L’Inde a constitué des pôles de croissance aux capacités de production gigantesques : sidérurgie, chimie, industrie pharmaceutique, électronique, aéronautique, armement, engrais, cimenteries, automobile, construction navale et bien sûr industrie textile … Certes il existe deux goulots d’étranglement, l’énergie et les transports.

L’énergie est une fausse limite que nous apprécions en termes d’environnement et de pollution, car les ressources en charbon (comme en Chine) sont presque illimitées : l’Inde est déjà, et restera, l’un des pays les plus pollués de la planète, mais elle continuera à tirer son électricité de ses centrales thermiques.

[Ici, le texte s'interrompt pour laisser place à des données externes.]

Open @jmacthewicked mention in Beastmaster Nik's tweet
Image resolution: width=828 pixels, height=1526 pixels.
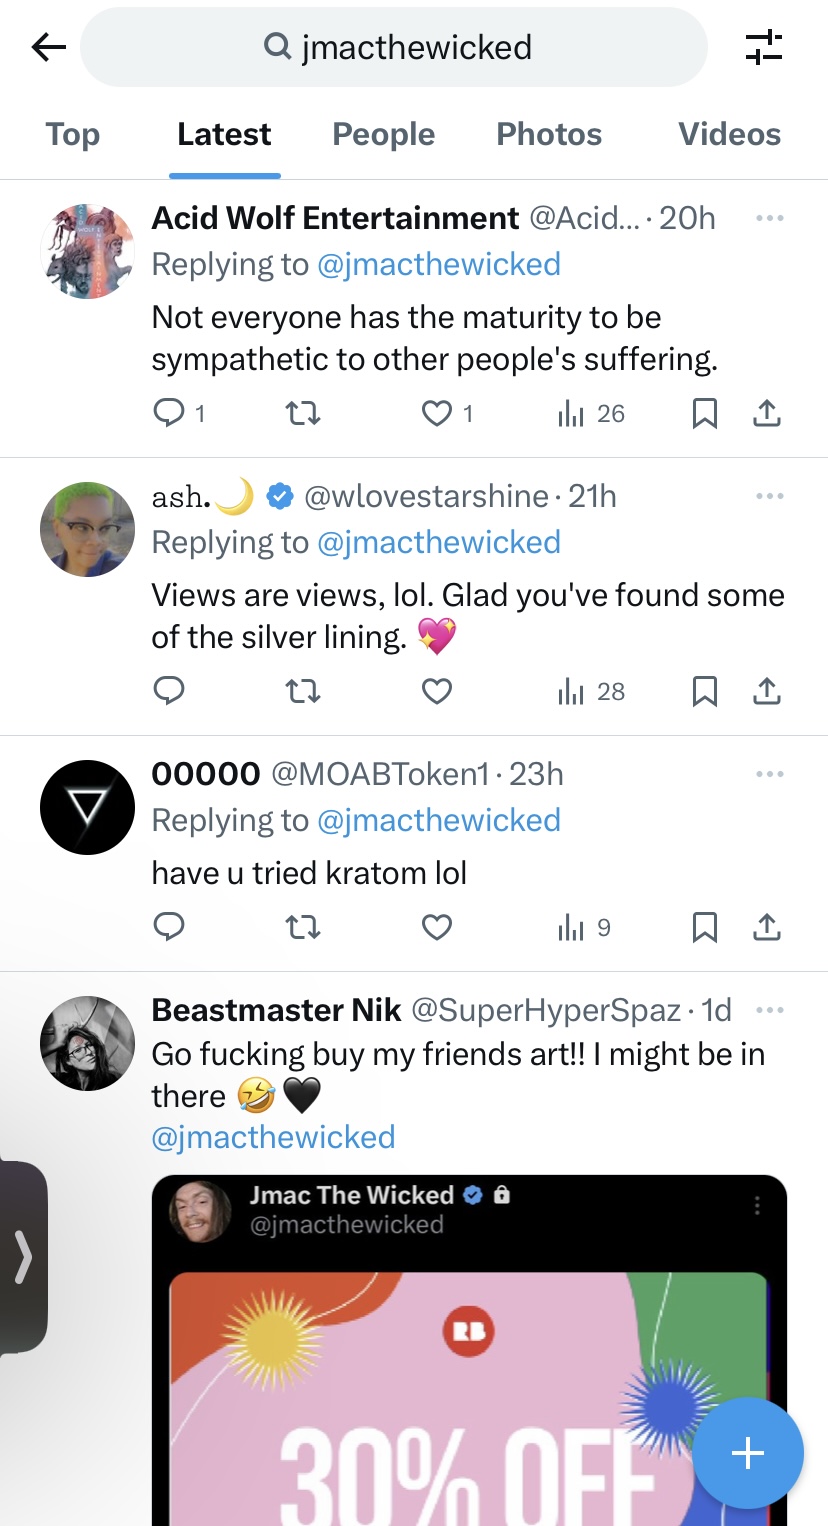click(x=273, y=1137)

Les transports sont le véritable goulot d’étranglement : bien que dotée de l’un des réseaux ferroviaires les plus denses et de quantité de routes, cette infrastructure est périmée ; les camions, comme les trains, progressent à une vitesse moyenne de 20 kilomètres à l’heure. Pour reprendre une expression de Gilbert Etienne, spécialiste de l’Inde, « La route fait le développement », les Brésiliens et Chinois l’ont bien compris : pour l’Inde il faudra attendre ! En dehors des sites industriels portuaires, les coûts et la durée des transports pèsent sur les prix de revient.

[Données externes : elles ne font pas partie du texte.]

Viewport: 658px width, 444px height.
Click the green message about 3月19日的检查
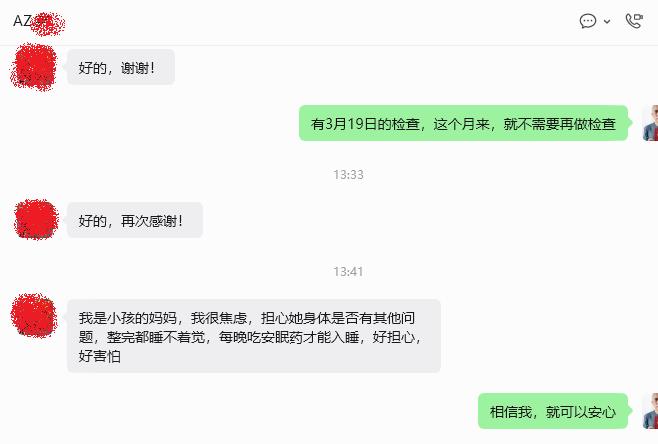tap(463, 123)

L’industrie lourde a été privilégiée. Les capacités de production de la sidérurgie (Mittal, Tata), de l’industrie automobile (on vend aux Indiens des voitures « Tata nano » à 2000 dollars), de la construction navale et de la chimie sont très supérieures à celles de nos usines. Or ce sont précisément ces usines polluantes qui sont délocalisées vers l’Inde ou la Chine ! L’atout industriel indien méconnu est celui de l’industrie pharmaceutique qui approvisionne plus d’un milliard d’habitants et le marché mondial. L’atout bien connu est celui des industries électriques et électroniques et cette nouvelle « Silicon Valley » qu’est Bangalore, pourtant loin de la mer : on y fabrique à grande échelle cartes à puces, écrans plats, décodeurs, boitiers, téléphones portables, appareillages médicaux … Les ingénieurs informaticiens coûtent 50 à 75% mois cher qu’en Europe et en Amérique, nous cherchons à les débaucher … Ce complexe industriel est l’illustration parfaite de la complémentarité entre l’industrie et les services.

2- Spécialisation dans les services à fort contenu technique et scientifique.

Les services contribuent en Inde à la moitié de la production. A côté des services traditionnels caractéristiques des villes du tiers monde (commerce, petits fonctionnaires, domesticité, tourisme), il existe en Inde un secteur avancé, celui que nous pensions être le seul atout de nos propres sociétés postindustrielles. Ce choix est d’autant plus surprenant que le tiers de la population est analphabète (alors que ce fléau a presque disparu en Chine et même au Brésil). Dans les régions les plus riches à Delhi ou Bombay et dans le Sud, les enfants sont scolarisés ; beaucoup seront envoyés à l’université, parfois à l’étranger. Ils sont anglophones à la différence des Brésiliens et Chinois, et formeront les bataillons d’ingénieurs et de techniciens des industries électriques et électroniques.

Nous avons ici souligné les atouts de trois pays, qui deviendront probablement les premières puissances économiques mondiales et dont le niveau de vie finira par se rapprocher de celui de l’Occident. On ne peut cependant ignorer leur dépendance à l’égard de l’exportation vers l’Europe et l’Amérique, dont la crise économique et financière risquerait de briser leur expansion. Une autre fragilité peut accompagner la rapidité de la pollution de l’environnement de ses trois régions et les répercussions climatiques qui peuvent en résulter. Le véritable danger serait l’émergence d’un impérialisme qui a souvent tenté les grandes puissances. L’initiative nord-américaine de créer une zone de libre-échange trans-pacifique reliant les Amériques à l’Asie peut également marginaliser l’Europe. Il ne faut pas oublier un quatrième concurrent: la Russie.